Source passage:
# lyretail molly question



## resa (Dec 23, 2012)

I bought a male and female today and put them n my betta sorority. however I was wondering if the female got pregnant would I be able to tell


----------



## SeaKnight (May 24, 2013)

Oh yes, and to be honest, chances are, if they are of breeding, age she will become pregnant. They are livebearers so you can expect fry within 4 weeks of witnessing the mating ritual.. (appears as: male chasing/following closely the female around tank and giving her a series of nudges and/or body checks) Depending on conditions of tank, age and health of female an average of 10 to upwards of 50 fry can be produced.. Typical clutch is around 20. My last Clutch/spawn produced 16.....


----------



## resa (Dec 23, 2012)

SeaKnight said:


> Oh yes, and to be honest, chances are, if they are of breeding, age she will become pregnant. They are livebearers so you can expect fry within 4 weeks of witnessing the mating ritual.. (appears as: male chasing/following closely the female around tank and giving her a series of nudges and/or body checks) Depending on conditions of tank, age and health of female an average of 10 to upwards of 50 fry can be produced.. Typical clutch is around 20. My last Clutch/spawn produced 16.....


Yeah he's chasing her, following her,.nudging her


----------



## resa (Dec 23, 2012)

female died unsure why. the sorority tank became overly cloudy so I took them all out and quarantining them well while quarantining them she died over night. the name was almost dead but I was able to save him


----------



## resa (Dec 23, 2012)

name= male typos grr


----------



## resa (Dec 23, 2012)

I would like to know what are proper water parameters, heating and food for my lyretail molly. and are they ok with aq salt bc I always keep that in my tanks


----------



## SeaKnight (May 24, 2013)

Mollies are Semi brackish, meaning they can live in fresh water or salty waters (not sea level amounts but close) I usually put about one to one and a quarter tablespoons per 5 gallons into their tanks..... Temp is usually set to 75-80 and the PH ranges between 7.6-7.8....Food I have live plants that I usually catch them snacking on and they also get frozen bloodworms, Mysis and Brine shrimp, as well as, Pellets about once a week...

Record excerpts:

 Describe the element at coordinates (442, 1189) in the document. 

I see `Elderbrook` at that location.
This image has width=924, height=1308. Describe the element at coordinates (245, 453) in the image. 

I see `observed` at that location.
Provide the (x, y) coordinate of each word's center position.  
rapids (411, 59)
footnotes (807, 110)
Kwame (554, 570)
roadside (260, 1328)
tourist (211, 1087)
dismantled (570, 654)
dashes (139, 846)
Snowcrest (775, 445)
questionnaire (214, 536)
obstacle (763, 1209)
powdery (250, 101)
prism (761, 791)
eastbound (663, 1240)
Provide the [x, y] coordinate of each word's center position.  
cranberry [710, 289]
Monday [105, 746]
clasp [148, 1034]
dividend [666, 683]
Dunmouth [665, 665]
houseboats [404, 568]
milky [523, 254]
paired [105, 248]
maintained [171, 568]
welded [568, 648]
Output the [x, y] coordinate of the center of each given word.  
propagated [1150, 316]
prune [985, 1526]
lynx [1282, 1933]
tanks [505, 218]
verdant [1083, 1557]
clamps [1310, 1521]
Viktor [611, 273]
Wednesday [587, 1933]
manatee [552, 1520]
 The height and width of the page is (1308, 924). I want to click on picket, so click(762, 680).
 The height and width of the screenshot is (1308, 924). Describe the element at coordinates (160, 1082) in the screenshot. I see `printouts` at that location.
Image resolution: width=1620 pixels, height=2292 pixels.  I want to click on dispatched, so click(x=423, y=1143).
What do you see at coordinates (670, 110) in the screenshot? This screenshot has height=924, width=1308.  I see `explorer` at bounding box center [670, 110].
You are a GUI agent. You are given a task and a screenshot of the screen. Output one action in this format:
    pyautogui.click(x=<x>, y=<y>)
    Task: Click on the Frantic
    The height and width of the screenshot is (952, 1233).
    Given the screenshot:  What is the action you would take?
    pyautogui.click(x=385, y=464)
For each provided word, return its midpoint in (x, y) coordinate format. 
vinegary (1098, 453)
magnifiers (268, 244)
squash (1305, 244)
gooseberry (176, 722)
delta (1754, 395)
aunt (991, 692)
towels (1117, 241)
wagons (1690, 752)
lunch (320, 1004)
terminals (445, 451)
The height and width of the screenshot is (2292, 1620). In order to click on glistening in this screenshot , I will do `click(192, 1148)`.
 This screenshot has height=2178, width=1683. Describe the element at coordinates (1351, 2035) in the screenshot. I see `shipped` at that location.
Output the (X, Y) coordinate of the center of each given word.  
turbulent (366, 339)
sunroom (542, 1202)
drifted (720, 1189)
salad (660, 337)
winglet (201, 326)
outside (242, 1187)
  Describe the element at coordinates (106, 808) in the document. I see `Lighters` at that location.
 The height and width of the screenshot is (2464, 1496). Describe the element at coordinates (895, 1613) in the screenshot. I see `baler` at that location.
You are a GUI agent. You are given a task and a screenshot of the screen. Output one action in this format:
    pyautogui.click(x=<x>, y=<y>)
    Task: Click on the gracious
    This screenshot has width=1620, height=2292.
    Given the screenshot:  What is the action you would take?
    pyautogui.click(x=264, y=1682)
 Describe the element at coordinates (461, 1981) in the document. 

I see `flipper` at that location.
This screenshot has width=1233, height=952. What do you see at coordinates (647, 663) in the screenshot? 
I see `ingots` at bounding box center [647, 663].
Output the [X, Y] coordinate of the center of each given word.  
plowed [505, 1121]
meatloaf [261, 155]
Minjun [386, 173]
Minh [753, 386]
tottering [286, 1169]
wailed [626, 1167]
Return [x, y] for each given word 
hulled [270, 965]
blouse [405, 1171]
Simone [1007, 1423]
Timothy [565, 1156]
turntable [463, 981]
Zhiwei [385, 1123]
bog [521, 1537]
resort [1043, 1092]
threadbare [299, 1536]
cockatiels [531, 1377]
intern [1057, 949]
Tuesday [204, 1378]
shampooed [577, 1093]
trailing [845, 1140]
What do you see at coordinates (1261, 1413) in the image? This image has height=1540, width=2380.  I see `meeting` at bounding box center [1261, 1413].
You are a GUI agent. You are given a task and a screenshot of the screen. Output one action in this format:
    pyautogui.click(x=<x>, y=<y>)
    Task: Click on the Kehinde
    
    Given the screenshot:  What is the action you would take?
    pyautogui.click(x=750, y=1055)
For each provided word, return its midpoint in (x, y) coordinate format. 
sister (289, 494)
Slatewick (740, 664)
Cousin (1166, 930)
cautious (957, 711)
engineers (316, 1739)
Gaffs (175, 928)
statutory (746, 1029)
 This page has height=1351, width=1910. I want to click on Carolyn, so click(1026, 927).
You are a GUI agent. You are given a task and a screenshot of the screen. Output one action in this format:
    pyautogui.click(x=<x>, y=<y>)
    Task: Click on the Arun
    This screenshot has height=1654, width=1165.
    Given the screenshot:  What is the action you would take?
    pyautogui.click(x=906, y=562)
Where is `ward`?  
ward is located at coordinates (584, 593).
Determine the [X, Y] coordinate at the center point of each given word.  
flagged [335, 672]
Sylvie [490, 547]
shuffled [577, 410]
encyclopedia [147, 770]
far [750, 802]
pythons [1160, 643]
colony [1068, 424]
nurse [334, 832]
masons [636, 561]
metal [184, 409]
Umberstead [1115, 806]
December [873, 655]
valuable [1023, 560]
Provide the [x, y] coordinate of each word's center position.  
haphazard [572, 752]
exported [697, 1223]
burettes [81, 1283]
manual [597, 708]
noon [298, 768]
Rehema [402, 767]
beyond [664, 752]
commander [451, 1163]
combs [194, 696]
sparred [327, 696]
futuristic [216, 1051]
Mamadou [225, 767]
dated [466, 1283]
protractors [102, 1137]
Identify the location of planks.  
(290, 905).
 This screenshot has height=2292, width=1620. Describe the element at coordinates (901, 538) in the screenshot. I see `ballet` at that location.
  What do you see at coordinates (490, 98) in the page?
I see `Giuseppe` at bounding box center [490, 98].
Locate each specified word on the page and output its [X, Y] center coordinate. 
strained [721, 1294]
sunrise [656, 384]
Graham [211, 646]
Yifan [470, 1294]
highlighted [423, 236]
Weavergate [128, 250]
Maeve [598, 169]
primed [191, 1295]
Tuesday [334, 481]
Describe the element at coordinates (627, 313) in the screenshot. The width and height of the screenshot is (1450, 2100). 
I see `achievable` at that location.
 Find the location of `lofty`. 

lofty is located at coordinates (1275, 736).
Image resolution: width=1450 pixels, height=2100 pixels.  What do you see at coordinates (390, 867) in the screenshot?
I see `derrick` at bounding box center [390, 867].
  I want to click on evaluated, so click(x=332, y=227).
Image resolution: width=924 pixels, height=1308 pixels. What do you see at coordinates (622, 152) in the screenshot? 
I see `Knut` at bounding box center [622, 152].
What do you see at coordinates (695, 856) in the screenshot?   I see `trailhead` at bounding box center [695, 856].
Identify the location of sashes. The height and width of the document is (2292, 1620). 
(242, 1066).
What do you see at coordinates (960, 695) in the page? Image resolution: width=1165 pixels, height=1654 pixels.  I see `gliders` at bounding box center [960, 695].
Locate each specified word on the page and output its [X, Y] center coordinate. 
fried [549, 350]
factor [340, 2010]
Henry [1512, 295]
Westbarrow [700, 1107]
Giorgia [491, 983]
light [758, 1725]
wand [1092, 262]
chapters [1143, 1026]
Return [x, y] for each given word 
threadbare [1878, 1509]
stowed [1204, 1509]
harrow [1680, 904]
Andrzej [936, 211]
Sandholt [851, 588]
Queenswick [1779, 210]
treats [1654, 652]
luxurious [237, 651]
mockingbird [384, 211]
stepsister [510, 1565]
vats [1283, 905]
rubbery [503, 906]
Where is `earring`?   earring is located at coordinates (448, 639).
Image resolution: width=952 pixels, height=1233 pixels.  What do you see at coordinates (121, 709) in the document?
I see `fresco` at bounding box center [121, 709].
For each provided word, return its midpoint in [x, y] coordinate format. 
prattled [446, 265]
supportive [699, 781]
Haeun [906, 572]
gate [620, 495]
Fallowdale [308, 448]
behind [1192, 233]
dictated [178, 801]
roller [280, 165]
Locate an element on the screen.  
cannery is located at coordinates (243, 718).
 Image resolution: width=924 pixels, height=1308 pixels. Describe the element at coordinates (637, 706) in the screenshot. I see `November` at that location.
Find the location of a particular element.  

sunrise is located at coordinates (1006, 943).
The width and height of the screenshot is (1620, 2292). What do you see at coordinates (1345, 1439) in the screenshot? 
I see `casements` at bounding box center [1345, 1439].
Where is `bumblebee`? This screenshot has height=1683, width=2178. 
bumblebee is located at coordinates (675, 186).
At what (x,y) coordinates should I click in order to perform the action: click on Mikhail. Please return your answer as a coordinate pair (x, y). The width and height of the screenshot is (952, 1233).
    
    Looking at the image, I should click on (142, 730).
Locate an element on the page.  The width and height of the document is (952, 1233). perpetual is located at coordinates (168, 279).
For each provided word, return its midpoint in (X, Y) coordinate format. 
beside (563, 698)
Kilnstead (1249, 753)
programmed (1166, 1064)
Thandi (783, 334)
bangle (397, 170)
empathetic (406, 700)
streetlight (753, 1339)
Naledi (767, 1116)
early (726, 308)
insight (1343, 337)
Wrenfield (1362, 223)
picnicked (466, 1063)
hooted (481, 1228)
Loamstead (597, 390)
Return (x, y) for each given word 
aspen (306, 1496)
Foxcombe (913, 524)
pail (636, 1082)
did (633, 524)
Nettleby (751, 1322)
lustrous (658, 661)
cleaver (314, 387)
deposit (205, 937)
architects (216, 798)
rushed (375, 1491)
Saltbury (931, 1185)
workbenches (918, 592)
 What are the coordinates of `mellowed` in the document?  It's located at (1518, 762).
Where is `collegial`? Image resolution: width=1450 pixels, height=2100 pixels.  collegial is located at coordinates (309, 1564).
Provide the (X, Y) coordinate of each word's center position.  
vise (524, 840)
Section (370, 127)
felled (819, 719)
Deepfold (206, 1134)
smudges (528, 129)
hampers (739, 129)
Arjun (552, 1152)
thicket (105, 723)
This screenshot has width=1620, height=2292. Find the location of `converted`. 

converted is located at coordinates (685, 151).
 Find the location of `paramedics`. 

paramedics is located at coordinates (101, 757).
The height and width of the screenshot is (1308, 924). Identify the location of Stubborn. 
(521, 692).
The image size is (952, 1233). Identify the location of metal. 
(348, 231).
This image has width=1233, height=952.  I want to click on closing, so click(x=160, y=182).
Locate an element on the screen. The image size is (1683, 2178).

Exercise description: Transcribe the lyretail molly thread word for word, everything from "Mollies are Semi" down to "once a week...". The data plays no part in what comes next.

Reply:
Mollies are Semi brackish, meaning they can live in fresh water or salty waters (not sea level amounts but close) I usually put about one to one and a quarter tablespoons per 5 gallons into their tanks..... Temp is usually set to 75-80 and the PH ranges between 7.6-7.8....Food I have live plants that I usually catch them snacking on and they also get frozen bloodworms, Mysis and Brine shrimp, as well as, Pellets about once a week...